CONTROL OF ARTHROPOD-BORNE AND RODENT-BORNE DISEASES
Section I. MOSQUITO-BORNE DISEASES
Mosquitoes are found all over the world. They are responsible for more diseases
in man than any other arthropod. In tropical and subtropical areas, they breed
throughout the year. They appear in tremendous numbers even in the subarctic regions
during the brief summer season. Most of the disease-carrying mosquitoes are found in
the milder climates and in the Tropics. Different types of mosquitoes transmit different
types of diseases. The three most common genuses of mosquitoes that transmit
diseases are Anopheles, Aedes, and Culex. Each genus consists of many species.
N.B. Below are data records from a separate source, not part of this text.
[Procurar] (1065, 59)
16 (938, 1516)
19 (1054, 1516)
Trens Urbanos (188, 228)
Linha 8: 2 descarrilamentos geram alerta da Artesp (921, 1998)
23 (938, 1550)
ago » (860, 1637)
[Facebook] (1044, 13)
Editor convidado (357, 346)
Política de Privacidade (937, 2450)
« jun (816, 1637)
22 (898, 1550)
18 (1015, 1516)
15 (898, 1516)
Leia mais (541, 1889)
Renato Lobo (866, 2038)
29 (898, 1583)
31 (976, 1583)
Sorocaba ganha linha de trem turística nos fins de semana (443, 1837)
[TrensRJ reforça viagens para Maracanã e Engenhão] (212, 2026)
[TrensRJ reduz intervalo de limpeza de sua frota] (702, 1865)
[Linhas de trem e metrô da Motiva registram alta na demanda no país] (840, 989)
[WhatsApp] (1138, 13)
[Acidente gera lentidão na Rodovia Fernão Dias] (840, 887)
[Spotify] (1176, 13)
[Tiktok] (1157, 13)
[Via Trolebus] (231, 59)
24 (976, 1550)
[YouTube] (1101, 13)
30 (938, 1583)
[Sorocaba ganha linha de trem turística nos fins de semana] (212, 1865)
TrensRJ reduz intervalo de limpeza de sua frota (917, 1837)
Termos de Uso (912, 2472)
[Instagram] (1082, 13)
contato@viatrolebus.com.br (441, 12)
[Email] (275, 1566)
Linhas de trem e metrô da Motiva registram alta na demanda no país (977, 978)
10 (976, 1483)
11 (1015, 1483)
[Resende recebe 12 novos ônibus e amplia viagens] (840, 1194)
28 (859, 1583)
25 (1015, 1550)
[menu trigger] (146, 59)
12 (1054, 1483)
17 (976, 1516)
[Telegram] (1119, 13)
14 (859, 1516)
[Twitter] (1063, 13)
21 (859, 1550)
a. Life Cycle. Mosquitoes go through four stages during their life cycle--egg,
larva, pupa, and adult (figure 5-1). The time required for mosquitoes to complete their
life cycle varies greatly depending upon their species and the weather conditions. Most
species of medical importance require approximately one to three weeks to complete
the cycle from the egg to the adult. Adult mosquitoes may live from two weeks to
several months, depending upon their species. The larval and pupal stages of all
mosquitoes are passed in water where the larvae, sometimes called wigglers, can be
easily detected and destroyed. Adult male mosquitoes do not suck blood. It is the adult
females who are bloodsuckers and who transmit disease. A person may not be aware
that a mosquito has "bitten" him (penetrated his skin with its needle-like proboscis) until
later when the site of the bite (puncture) begins to itch.
Figure 5-1. Life cycle of the mosquito.